(Supplied records begins)

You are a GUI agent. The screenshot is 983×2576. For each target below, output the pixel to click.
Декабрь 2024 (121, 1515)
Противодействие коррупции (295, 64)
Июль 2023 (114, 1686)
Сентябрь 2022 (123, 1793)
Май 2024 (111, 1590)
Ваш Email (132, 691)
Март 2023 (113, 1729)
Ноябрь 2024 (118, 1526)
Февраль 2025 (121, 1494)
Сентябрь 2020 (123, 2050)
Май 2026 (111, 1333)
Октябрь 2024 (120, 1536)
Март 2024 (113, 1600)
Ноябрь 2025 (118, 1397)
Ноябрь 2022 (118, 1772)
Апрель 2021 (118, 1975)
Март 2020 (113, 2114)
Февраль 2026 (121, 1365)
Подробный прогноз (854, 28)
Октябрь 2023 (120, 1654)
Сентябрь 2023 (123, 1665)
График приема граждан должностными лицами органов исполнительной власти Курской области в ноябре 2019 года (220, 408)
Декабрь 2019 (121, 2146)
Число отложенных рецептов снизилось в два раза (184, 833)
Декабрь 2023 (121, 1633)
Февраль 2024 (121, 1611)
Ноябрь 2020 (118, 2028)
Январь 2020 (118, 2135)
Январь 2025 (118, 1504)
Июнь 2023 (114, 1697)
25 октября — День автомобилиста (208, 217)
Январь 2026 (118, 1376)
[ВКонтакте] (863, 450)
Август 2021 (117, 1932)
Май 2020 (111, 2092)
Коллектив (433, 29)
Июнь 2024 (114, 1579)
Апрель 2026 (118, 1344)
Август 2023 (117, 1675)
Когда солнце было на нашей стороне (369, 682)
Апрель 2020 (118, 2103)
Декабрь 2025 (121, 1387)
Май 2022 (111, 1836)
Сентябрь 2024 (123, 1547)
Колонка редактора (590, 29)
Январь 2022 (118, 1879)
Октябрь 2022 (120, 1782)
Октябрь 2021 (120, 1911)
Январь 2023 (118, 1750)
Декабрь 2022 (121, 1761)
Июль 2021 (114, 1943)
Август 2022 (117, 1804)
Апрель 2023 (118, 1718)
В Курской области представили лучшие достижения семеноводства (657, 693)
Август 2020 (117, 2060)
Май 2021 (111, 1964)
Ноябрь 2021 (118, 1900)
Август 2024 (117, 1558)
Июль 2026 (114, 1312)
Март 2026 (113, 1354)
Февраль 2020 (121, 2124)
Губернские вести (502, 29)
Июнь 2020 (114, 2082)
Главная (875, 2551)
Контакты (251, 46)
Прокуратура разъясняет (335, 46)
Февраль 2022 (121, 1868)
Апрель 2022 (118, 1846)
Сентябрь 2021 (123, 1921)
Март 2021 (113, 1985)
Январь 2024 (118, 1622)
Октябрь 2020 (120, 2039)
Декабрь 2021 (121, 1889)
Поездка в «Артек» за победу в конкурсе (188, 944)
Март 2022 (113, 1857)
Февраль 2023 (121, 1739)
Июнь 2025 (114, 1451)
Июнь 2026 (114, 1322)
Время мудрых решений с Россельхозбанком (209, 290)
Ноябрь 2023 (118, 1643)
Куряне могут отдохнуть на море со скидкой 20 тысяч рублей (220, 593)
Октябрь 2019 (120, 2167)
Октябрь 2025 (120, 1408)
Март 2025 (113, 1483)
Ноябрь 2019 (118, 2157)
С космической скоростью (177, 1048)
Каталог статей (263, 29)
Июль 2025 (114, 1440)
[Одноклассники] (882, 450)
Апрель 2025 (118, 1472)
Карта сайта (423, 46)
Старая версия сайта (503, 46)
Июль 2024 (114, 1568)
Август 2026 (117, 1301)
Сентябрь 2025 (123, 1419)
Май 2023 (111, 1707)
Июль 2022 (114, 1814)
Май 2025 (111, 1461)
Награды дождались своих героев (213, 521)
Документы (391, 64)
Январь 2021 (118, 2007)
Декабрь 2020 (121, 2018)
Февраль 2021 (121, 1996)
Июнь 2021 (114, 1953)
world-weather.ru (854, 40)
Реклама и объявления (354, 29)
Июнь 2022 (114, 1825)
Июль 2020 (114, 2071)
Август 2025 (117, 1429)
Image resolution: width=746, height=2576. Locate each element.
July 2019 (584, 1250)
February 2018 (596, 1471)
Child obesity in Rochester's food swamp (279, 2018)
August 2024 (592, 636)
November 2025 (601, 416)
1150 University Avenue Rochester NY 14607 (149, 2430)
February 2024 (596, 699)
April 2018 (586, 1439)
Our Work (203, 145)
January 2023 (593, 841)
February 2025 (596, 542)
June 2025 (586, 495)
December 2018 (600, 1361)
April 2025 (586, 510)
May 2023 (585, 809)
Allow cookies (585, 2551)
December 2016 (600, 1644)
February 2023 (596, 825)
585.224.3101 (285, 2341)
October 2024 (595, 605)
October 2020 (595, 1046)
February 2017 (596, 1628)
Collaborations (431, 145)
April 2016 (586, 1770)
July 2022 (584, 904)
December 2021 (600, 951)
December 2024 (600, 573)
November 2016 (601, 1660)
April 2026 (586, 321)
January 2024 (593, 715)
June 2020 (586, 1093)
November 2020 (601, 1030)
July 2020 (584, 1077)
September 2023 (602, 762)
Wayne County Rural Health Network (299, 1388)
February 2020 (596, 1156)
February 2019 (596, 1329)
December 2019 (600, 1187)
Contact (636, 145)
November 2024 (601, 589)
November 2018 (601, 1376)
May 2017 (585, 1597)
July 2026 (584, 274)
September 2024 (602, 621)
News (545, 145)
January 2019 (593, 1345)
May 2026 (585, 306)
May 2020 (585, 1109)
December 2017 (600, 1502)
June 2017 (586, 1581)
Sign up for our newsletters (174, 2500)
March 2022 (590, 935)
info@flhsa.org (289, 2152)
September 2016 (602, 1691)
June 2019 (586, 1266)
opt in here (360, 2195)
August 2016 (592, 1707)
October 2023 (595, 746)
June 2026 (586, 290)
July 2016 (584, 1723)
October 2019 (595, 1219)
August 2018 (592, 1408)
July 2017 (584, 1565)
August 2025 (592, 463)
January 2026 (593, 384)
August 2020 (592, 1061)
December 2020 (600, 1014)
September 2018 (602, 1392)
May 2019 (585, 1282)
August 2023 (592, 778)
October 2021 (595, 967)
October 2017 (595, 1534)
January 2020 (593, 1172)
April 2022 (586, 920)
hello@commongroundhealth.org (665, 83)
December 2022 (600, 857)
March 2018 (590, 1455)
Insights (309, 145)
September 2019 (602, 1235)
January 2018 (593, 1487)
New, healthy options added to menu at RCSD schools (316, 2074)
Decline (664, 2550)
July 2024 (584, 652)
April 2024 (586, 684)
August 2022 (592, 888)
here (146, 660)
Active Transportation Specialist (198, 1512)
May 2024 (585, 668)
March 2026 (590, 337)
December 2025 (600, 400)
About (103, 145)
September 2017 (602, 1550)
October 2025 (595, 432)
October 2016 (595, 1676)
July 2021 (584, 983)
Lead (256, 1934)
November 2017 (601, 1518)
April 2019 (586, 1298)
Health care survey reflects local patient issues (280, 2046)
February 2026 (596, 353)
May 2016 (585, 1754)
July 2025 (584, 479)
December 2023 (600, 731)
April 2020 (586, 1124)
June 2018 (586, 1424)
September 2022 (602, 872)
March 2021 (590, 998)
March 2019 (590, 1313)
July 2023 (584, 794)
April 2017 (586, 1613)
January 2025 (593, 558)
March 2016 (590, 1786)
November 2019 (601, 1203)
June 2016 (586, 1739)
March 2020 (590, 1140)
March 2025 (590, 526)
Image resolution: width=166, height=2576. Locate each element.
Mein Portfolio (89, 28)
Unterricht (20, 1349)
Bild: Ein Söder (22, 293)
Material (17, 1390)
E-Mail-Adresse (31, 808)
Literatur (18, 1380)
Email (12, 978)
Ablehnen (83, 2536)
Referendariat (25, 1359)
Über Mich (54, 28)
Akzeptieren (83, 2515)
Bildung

(Supplied records ends)

Your objective:
Go through the listing and copy each line with the string "February".

Written solution:
February 2018 (596, 1471)
February 2024 (596, 699)
February 2025 (596, 542)
February 2023 (596, 825)
February 2017 (596, 1628)
February 2020 (596, 1156)
February 2019 (596, 1329)
February 2026 (596, 353)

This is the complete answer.